WHAT TO WORK ON:
1. In the article on land investment in Africa, how much land does the Oakland Institute say investors have bought since the 2009 financial crash?
2. Extend the article on land investment deals in Africa, beginning after its final sentence.
*** DOCUMENT ***
The Oakland Institute, a left-leaning social development think tank, says investors have bought up nearly 60 million hectares (148 million acres) since the financial crash in 2009 -- land equal to the size of France, in what it calls a "land grab" in Africa.
"The same financial firms that drove us into a global recession by inflating the real estate bubble through risky financial maneuvers are now doing the same with the world's food supply," said Anuradha Mittal, executive director of the Oakland Institute.
"It's kind of shameful that while we in the Western world paint Africa as a basket case -- we talk about its hunger, we talk about its corruption -- but we are responsible for trying to steal the land and turn it into a breadbasket for the North" Mittal said, referring to developed economies.
The report, "Understanding Land Investment Deals in Africa," focuses on seven African nations and claims to uncover a tangled web of deals being obscured by shell companies and governments.
It concludes that the alleged "land grab" is leading to the potential displacement of hundreds of thousands of farmers, often in deals with far-off government bureaucrats or naive local tribal chiefs.
"We're told over and over that the key to development is by helping small farmers," Mittal told CNN. "But instead, in this rush for mechanized farming, for growing bio-fuels, for growing grains for export, we seem willing to sacrifice women farmers and indigenous communities with no solutions for what happens later to them in Africa."
The study by the California-based group pins much of the blame on London-based Emergent Asset Management, which runs one of Africa's largest land acquisition funds, and is headed by former JP Morgan and Goldman Sachs currency traders and investment bankers.
European and U.S. agribusinesses are singled out for buying hundreds of thousands of hectares for future biofuel development.
And the report says the current rush for cheap land is also backed by China, Libya and other Mideast and Asian investors looking for ways to secure food sources and farming for their growing populations.
But Mittal says she was most surprised to discover deals by U.S. universities that she claims are investing in deals set up by hedge funds buying up some of the continent's best farmland on promises of annual returns of 25% or more.
Universities such as Harvard "have chosen to go ahead just so they can see their endowments grow," Mittal said. She called on university backers to honor goals of socially responsible investing and to hold back money in a campaign similar to the one that helped bring down apartheid in South Africa.
"It's time to get out of these funds and invest in ways that build communities and don't devastate them," she said.
Some of the companies and investors named in the report are disputing the claims.
*** GIVEN INFORMATION ***
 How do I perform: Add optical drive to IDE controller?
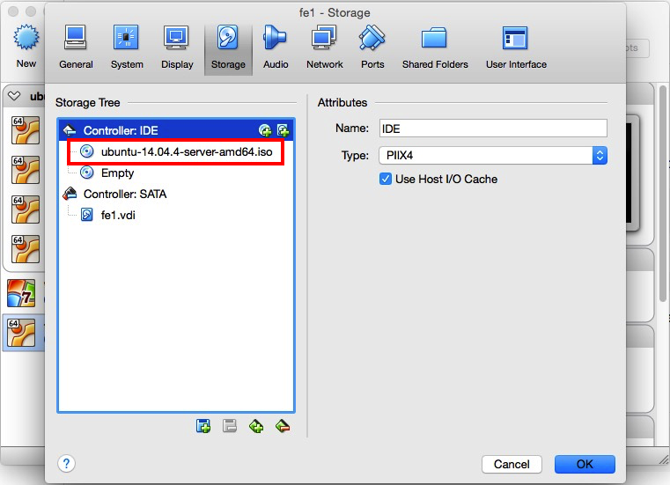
***
RESULTS OF THE TASKS:
1. Nearly 60 million hectares (148 million acres), an area equal to the size of France.

2.
"The allegations set out in the Oakland Report are grossly inaccurate," wrote Emergent's CEO Susan Payne in a statement e-mailed to CNN. "We are consulting our lawyers and will be issuing a full statement rebutting the allegations."
A spokesman for Harvard said he was unable to find any direct documentation for the claims in the study, and was seeking clarification for any involvement on its part from the firm that handles its endowment.
The report essentially says investors are being promised cheap land with no questions asked while the hedge fund buyers are searching for ways to displace traditional farms that often have no clear formal ownership for small fees and promises of employment.
The study's authors say that land in the war-torn Sierra Leone sometimes leased for as little as $2 per hectare.
"Foreign investors often employ local 'agents' or 'coordinators' to identify land for lease and negotiate leases with local communities, chiefs and landowners," the report charges.
"There is evidence that these 'agents' take unfair advantage of local traditions, perceptions and vulnerabilities in order to convince local populations that they will benefit from the lease deals, while refraining from discussing potential risks such as loss of farmland or negative environmental impacts," the report says.
Mittal pointed to Zambia, where she claims that 94% of the country's land is held informally through customary rights, and where land use and ownership must be negotiated with local chiefs.
"I was told that you would go with a bottle of Johnnie Walker, sit on the ground with him and clap three times and make your offering of whiskey," Mittal told CNN. "Then you have secured the title to the land with no problem."
The study also points to programs in Ethiopia where hundreds of thousands are being driven off their traditional lands and placed in new government-planned villages, while foreign investors move in to start new export-driven farms.
"We have seen cases of speculators taking over agricultural land while small farmers, viewed as 'squatters,' are forcibly removed with no compensation," Frederic Mousseau, policy director at the Oakland Institute, said in a press release.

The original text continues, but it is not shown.